13. Nautical propulsor according to claim 12, wherein each of said blade control boards further includes:
at least one central processing unit, including a digital signal processor;
at least one non-volatile memory for storing a program to be executed by said central processing unit; and at least one volatile memory for storing temporary processing data.

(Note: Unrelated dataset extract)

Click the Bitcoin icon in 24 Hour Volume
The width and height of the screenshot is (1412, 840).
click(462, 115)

14. Nautical propulsor according to claim 11, wherein said electronic board for global managing the system electronics includes:
at least one central processing unit, including a digital signal processor;
at least one non-volatile memory for storing a program to be executed by said central processing unit;
at least one volatile memory for storing temporary processing data;
an input/output interface for communicating with said blade control electronic boards;
an input/output interface for adapting signals coming from sensors and a position transducer and/or for communicating control signals and operation monitoring signals to the sensors and the transducer and/or to the motor for rotating the blade supporting plate;
an input/output interface for connecting to devices communicating with the operator to display propulsor operation characteristic data, to receive information about a required thrust direction, and to switch from automatic to manual operation and vice versa; and complementary circuitry, including a voltage supply regulator circuit and a clock circuit.

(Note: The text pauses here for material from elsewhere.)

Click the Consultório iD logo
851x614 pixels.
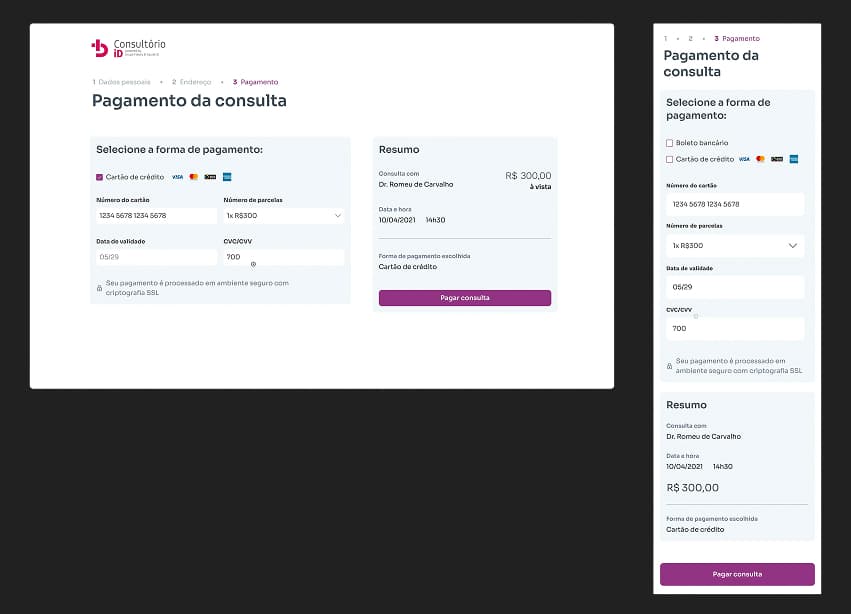click(x=128, y=47)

15. Nautical propulsor according to claim 1, wherein said electronic control unit:
receives, as input data, a value of an angle (.theta.) locating the blade axis position, resulting from processing of signals coming from a transducer, a value of angular velocity (.omega.) of rotation of the blade supporting plate, coming from a first sensor, a value of advancement speed (V a) of rotor main axis, coming from a second sensor, and a value of angle (.phi.) locating propulsor thrust direction relative to a longitudinal axis of a water-craft or an underwater-craft to which the propulsor is attached, coming from devices for communicating with an operator;
computes said value of angular velocity (.omega.) of rotation of the blade supporting plate and, consequently, a value (.LAMBDA.), corresponding to propulsor maximum fluid mechanic efficiency, depending on the value of advancement speed (V a);

computes a value of a leading angle (.alpha.) or a value of the blade angle (.beta.), corresponding to propulsor maximum fluid mechanic efficiency, depending on the values of angle (.theta.), locating blade axis position, of ratio (.LAMBDA.) and of angle (.phi.), locating required propulsor thrust direction;
transmits appropriate control signals to the relevant fixed electric pulse motor for orienting the blade according to the computed leading angle (.alpha.) or blade angle (.beta.) , and transmits appropriate control signals to the motor rotating the blade supporting plate to match the angular velocity (.omega.) of rotation of the blade supporting plate with the computed value.

16. Nautical propulsor according to claim 3, wherein the propulsor includes four to seven blades.

17. Nautical propulsor according to claim 3, wherein the propulsor includes five or seven blades.